A 100 N/m spring stretches 1 cm for every 1 N of pull.
Linear vs non-linear behaviour
A force–extension graph for a spring is a straight line through the origin (linear) up to the limit of proportionality. Beyond that, the line curves — extension grows faster than expected. If stretched too far, the spring is permanently deformed (passes the elastic limit) and will not return to its original length.
| Region | Behaviour |
|---|---|
| Linear | F ∝ e — spring obeys Hooke's law |
| Beyond limit of proportionality | Curve — extension grows faster than F |
| Beyond elastic limit | Permanent (plastic) deformation |
Energy stored in a stretched spring
The work done in stretching a spring is stored as elastic potential energy:
E = ½ × k × e²
- E in joules (J), k in N/m, e in m.
This formula works while the spring obeys Hooke's law.
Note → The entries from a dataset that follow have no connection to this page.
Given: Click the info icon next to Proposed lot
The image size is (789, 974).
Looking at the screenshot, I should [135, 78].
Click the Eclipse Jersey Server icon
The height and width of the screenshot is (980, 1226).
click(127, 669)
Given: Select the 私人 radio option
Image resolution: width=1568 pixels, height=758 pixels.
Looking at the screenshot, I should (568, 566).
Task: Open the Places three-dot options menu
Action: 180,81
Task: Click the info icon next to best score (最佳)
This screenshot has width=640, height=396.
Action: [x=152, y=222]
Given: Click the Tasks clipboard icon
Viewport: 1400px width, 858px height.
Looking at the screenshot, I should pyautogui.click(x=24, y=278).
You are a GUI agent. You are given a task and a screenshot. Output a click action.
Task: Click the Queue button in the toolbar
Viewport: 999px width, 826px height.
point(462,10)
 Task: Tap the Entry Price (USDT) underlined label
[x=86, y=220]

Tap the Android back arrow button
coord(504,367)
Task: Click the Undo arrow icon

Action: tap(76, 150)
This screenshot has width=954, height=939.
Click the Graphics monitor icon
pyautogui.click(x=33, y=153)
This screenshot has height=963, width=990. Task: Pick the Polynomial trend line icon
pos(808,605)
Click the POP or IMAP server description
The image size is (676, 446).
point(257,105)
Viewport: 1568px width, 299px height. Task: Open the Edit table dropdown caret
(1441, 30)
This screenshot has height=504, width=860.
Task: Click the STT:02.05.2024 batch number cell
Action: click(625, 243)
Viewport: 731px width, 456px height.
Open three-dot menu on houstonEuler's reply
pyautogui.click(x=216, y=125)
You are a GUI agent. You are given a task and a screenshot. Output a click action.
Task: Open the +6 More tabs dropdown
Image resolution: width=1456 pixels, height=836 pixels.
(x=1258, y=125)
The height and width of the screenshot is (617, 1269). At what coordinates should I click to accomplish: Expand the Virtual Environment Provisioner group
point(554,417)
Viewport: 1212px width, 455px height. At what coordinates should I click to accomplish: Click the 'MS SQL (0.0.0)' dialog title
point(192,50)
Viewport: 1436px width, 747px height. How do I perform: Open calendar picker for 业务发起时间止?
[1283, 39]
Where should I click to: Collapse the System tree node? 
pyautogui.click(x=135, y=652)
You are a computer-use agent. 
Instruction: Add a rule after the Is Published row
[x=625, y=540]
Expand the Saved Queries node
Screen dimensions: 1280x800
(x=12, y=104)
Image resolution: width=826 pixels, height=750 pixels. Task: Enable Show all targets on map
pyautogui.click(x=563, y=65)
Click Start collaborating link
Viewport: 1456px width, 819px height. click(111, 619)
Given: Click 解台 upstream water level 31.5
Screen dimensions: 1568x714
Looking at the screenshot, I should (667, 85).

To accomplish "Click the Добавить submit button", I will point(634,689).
Geometrically, the energy = area under the force–extension graph (a triangle for the linear region).
✦Worked example
A spring has spring constant k = 200 N/m. It is stretched by 5.0 cm.
- Convert: e = 0.05 m.
- F = k × e = 200 × 0.05 = 10 N.
- Energy stored = ½ × 200 × 0.05² = ½ × 200 × 0.0025 = 0.25 J.
Core Practical (Paper 2): force vs extension of a spring
Suspend a spring; measure unstretched length. Add 100 g (≈1 N) masses one at a time and measure the new length each time. Plot force (y) vs extension (x). Gradient = spring constant. The straight-line region shows Hooke's law; the curved region shows where it breaks down.
Edexcel exam tip
A common pitfall — using length instead of extension. Extension = current length minus natural length. Always check what the question gives you. Also: when calculating energy stored, square the extension, not just the force; ½ k e², not ½ k e.